A DAY IN THE LIFE OF JOE REPUBLICAN

Joe gets up and fills his coffee pot with water.
The water is clean and good because some tree-hugging
liberal fought for minimum water-quality standards.

Joe takes his daily medication. His medications are
safe to take because some stupid commie liberal fought to
insure their safety and that they work as advertised.

All but $10 of his medications are paid for by his employer's
medical plan because some liberal union workers fought
their employers for paid medical insurance -- now Joe
gets it too.

He prepares breakfast, bacon and eggs. Joe's bacon is
safe to eat because some girly-man liberal fought for
laws to regulate the meat packing industry.
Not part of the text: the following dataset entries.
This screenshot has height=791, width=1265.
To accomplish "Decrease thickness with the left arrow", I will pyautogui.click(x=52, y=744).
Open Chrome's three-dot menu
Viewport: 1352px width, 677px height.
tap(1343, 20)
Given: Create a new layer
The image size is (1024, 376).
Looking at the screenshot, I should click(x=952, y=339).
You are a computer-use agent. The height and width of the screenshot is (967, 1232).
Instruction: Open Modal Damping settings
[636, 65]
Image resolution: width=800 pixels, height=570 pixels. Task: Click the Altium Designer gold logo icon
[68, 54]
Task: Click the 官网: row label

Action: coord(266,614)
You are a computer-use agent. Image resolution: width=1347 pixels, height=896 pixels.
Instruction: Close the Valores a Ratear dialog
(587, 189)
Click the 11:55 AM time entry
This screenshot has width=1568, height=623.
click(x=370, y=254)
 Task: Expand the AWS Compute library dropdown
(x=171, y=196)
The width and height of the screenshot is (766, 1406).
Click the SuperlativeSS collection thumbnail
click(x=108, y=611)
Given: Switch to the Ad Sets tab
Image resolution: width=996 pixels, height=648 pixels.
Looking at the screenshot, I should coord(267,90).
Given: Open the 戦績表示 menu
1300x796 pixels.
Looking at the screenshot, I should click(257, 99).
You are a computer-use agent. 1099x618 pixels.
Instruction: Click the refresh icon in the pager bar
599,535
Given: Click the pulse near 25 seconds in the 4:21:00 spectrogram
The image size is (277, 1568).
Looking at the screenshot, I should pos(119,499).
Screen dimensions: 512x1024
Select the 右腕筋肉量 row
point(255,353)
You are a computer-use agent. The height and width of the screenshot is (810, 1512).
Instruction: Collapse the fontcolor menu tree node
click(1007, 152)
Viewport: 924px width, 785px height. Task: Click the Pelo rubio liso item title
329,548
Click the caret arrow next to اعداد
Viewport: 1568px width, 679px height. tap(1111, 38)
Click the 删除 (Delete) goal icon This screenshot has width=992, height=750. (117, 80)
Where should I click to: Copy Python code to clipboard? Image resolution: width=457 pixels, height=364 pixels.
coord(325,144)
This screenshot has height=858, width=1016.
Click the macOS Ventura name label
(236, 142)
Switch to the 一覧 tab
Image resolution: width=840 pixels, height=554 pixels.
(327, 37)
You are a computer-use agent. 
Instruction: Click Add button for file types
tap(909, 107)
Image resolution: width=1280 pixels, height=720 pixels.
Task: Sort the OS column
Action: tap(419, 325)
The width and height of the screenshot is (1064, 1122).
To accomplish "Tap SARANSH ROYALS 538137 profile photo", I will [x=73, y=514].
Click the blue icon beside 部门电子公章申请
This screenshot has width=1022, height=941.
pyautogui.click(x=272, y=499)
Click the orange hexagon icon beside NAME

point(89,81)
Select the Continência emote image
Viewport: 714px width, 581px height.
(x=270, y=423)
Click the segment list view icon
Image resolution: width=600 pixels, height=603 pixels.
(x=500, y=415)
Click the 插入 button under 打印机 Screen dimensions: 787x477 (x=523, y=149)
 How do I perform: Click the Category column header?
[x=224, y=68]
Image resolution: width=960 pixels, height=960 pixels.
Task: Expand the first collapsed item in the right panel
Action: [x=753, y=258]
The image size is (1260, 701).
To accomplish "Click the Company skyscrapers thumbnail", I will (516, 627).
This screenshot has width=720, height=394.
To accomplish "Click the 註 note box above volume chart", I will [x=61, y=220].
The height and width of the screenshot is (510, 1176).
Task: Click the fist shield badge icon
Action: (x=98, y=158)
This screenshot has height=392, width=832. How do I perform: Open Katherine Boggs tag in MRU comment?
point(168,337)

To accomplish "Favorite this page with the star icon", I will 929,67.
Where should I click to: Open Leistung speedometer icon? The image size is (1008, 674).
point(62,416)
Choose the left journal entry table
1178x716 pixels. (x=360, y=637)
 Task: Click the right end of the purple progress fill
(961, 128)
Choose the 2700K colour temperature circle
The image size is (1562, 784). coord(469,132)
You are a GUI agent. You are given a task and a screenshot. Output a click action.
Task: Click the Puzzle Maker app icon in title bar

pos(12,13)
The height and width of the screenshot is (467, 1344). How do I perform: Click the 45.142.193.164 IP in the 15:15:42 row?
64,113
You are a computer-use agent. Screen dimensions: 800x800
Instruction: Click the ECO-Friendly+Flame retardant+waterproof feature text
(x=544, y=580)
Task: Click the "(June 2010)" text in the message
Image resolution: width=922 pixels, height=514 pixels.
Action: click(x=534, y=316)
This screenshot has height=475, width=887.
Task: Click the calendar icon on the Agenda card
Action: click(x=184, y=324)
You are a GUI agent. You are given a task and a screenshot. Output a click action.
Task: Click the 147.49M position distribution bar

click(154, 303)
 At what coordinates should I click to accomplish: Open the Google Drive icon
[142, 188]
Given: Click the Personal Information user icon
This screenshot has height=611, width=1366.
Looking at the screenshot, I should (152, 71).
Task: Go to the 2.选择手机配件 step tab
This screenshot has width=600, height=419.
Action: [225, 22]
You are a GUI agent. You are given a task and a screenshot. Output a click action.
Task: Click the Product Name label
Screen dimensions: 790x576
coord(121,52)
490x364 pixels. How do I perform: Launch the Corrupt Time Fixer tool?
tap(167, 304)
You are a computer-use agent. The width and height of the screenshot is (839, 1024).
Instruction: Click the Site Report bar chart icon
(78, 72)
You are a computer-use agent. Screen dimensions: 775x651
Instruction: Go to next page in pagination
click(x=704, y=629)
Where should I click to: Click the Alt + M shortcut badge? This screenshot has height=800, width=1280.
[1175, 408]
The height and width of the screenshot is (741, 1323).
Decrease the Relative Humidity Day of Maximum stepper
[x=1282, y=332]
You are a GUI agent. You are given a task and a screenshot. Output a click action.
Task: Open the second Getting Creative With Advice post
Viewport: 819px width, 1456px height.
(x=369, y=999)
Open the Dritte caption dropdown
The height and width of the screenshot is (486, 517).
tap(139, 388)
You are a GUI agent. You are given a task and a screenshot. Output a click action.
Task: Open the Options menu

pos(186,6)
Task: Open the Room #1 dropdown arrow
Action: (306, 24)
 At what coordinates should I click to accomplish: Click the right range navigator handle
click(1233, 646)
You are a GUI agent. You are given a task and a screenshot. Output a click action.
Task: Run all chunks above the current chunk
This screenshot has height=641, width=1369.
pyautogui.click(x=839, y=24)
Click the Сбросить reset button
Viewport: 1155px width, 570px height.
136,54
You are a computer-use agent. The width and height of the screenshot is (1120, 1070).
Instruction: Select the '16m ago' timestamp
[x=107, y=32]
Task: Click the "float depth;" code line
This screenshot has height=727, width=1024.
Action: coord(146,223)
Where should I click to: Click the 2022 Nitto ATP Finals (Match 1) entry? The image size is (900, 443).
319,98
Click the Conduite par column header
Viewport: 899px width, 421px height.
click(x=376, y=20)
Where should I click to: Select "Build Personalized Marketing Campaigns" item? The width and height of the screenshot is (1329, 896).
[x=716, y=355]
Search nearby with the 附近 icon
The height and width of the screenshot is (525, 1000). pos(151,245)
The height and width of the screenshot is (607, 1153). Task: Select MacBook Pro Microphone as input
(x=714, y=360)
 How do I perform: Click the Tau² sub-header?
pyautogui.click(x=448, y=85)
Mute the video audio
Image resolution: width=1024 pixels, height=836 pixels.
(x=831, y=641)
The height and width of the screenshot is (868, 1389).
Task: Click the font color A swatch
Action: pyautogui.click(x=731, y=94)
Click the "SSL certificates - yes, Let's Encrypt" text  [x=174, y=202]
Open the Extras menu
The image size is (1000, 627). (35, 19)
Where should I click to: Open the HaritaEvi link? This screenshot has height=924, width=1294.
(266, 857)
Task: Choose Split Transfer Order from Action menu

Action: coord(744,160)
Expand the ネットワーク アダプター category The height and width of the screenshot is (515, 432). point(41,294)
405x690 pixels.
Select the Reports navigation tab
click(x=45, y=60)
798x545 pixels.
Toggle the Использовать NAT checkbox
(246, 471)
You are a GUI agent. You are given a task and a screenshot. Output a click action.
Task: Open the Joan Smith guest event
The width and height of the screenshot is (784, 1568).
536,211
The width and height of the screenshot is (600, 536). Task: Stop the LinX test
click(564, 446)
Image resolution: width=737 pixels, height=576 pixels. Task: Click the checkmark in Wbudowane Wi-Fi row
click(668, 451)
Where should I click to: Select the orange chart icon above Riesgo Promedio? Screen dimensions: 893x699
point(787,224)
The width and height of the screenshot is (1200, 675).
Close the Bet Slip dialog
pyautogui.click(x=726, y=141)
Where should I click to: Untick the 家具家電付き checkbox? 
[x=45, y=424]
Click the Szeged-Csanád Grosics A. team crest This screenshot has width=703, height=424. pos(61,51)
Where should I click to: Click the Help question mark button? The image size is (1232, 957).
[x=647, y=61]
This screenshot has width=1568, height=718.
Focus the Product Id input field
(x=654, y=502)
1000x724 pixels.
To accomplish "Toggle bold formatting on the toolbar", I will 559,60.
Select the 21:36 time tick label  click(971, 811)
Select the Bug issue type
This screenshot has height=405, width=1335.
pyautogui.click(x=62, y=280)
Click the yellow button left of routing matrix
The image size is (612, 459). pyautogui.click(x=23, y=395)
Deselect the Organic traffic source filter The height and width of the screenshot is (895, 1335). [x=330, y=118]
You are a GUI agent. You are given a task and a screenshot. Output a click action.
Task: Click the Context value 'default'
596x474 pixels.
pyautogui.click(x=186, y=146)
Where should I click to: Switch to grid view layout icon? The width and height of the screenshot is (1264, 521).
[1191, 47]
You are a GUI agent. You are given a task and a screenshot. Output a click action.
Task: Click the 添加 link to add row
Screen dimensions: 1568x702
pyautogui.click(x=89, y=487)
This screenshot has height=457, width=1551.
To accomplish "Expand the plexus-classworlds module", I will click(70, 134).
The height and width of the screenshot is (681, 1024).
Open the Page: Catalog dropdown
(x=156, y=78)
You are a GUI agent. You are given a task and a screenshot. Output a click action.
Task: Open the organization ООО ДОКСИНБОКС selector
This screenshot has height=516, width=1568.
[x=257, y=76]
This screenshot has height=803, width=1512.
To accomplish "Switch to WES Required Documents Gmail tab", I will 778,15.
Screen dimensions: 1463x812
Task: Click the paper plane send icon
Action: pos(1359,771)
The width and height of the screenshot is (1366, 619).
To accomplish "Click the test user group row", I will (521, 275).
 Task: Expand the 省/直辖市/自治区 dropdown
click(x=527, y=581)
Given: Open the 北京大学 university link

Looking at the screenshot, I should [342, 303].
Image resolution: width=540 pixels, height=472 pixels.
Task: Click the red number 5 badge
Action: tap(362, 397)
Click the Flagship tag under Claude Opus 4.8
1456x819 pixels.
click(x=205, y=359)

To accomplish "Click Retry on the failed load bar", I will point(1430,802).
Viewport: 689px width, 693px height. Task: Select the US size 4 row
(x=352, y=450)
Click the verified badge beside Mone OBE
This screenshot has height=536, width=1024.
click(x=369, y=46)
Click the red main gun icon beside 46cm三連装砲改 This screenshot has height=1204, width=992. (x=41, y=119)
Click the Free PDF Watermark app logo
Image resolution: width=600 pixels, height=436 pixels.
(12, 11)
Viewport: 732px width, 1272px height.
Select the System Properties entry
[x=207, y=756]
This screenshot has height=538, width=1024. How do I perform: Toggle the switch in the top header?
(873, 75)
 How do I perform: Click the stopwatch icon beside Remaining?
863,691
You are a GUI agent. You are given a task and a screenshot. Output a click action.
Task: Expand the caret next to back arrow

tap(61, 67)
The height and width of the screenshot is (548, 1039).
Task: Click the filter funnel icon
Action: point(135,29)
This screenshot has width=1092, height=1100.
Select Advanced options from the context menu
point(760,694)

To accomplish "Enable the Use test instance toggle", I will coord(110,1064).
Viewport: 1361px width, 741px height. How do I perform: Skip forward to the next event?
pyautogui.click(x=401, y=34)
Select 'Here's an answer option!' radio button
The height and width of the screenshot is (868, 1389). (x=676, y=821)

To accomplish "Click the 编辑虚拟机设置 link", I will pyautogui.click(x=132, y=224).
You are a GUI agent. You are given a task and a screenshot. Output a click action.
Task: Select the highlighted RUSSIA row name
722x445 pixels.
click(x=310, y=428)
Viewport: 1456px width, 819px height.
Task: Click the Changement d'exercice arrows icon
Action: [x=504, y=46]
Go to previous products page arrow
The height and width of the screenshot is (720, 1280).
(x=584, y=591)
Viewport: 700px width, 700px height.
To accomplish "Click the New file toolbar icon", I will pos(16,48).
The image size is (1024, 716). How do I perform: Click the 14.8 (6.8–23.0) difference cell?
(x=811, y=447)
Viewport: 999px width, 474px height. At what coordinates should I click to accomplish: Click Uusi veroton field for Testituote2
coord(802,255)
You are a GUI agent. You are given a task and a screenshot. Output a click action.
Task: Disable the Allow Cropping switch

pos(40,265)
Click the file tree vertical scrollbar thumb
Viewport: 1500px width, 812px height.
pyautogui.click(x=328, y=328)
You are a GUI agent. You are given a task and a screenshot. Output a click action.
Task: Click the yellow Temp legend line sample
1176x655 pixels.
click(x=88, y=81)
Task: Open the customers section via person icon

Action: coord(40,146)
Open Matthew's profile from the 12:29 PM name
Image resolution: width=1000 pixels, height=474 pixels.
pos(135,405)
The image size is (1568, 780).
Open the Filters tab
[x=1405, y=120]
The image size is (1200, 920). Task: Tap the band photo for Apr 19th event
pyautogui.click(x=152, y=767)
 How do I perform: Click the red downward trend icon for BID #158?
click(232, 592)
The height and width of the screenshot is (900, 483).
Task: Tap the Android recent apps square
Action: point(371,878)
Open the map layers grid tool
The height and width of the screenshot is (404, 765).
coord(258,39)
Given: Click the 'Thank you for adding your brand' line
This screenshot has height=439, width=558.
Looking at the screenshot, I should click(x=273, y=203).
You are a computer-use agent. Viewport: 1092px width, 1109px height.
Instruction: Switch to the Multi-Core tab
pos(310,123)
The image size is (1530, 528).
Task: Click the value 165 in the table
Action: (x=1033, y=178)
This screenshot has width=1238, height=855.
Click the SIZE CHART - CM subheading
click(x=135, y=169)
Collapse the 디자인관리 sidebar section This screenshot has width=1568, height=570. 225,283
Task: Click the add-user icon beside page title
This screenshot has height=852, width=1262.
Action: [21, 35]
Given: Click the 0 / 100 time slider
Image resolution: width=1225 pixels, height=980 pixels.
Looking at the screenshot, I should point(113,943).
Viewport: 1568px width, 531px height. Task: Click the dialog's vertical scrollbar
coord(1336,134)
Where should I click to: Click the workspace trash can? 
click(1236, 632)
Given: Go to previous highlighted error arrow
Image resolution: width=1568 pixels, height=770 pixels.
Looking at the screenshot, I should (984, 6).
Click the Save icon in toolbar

The air he breathes is clean because some
environmentalist wacko liberal fought for laws to stop
industries from polluting our air.

He takes the subway which saves him considerable money
in parking and gas because some fancy-pants liberal
fought for affordable public transportation.

He has a good job with excellent pay, medical benefits,
retirement, paid holidays and vacation because some
lazy liberal union members fought and died for these
working standards. Joe's employer pays these standards
because Joe's employer doesn't want his employees to
join the union.

If Joe is hurt on the job or becomes unemployed,
he'll get a worker's compensation or an unemployment
check because some stupid liberal didn't think he
should lose his home because of his temporary misfortune.

Joe's bank deposit is federally insured by the FSLIC
because some godless liberal wanted to protect Joe's
money from unscrupulous bankers.

Joe has a Fannie Mae-underwritten mortgage and a
below-market federal student loan because some elitist
liberal decided that Joe and the government would be
better off if he was educated and earned more money
over his lifetime.

Joe drives a car which is among the safest in the
world because some America-hating liberal fought for
car safety standards.

He visits his boyhood home. His was the third
generation to live in the house financed by Farmers'
Home Administration
because bankers didn't want to make rural loans. The
house didn't have electricity until some big-government
liberal stuck his nose where it didn't belong and
demanded rural electrification.

His father lives on Social Security and a pension
because some wine-drinking, cheese-eating liberal made
sure he could take care of himself so Joe wouldn't have to.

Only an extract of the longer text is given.